The people in Honduras taught me many lessons. They were my teachers of love in so many ways. They became my friends, truly my friends. I cried with the mom whose son joined the gang, when the grandmother was so weary from worry, I prayed a novena for nine days with the entire neighborhood for multiple wakes and funerals. I also laughed with the teenagers who danced and made fun of my gringa accent. I also rejoiced, with a real soul filled kind of joy, over the many meals shared, games played, parties attended, sacraments received. I thought I was going there to love poor people, but they filled me with a richness of love that is beyond what I could have given. They showed me that suffering is everywhere, and accompaniment is the only answer I have to the problem of suffering in the world. I am comforted knowing it was also God’s answer to his suffering people- to become incarnate, to be present. Our name is latin for consolation, or to suffer with.
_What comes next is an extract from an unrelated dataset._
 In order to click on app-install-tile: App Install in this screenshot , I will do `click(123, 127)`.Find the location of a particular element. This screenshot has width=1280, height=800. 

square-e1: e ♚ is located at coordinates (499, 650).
When I returned home I had reverse culture shock. I was struck by the depression and loneliness that is the norm for so many here in our “rich” country. The loneliness here felt more overwhelming even than the poverty and violence I faced in Honduras. Mother Teresa called New York City the loneliest city in the world, and because of that, Con-solatio founded a community in New York. For a few years, I was part of a Con-solatio community near the campus of Gonzaga because college students also experience great loneliness. I continued to be formed by the many friends who touched my life. One important lesson we all learn in Con-solatio is that we don’t need to be in a developing country to find great suffering. I wanted to share briefly about my personal experience with Con-solatio, because I am excited to share about a book they just published with many beautiful stories from Con-solatio communities all around the world. It is called “Come, Abide” and you can find it on amazon https://www.amazon.com/Come-Abide-solatio-Ministry-Presence/dp/1621388050/ref=sr_1_1?crid=1ES74KPZ63N24&keywords=come+abide&qid=1650937138&sprefix=come+abide%2Caps%2C232&sr=8-1

If you too, would like to begin a journey of compassion, I highly recommend letting these stories of the littlest ones form your heart, like they did mine. If you would like to read this book, but just can’t afford it right now, please reach out. I know we would be able to get a copy into your hands. Happy Easter, friends!

“Con-solatio is a return to love. It is a return to childhood and its question: the one about meaning, about why. Mom, why do I have an arm? Mom, why do I have eyes? Why do I have a master’s in business? – My child, it is so you may love…

There in the chapel of each Con-solatio, amongst the cries of children, far from the universities and seminaries, the greatest discoveries are achieved: outside of love nothing has meaning, except temporarily.”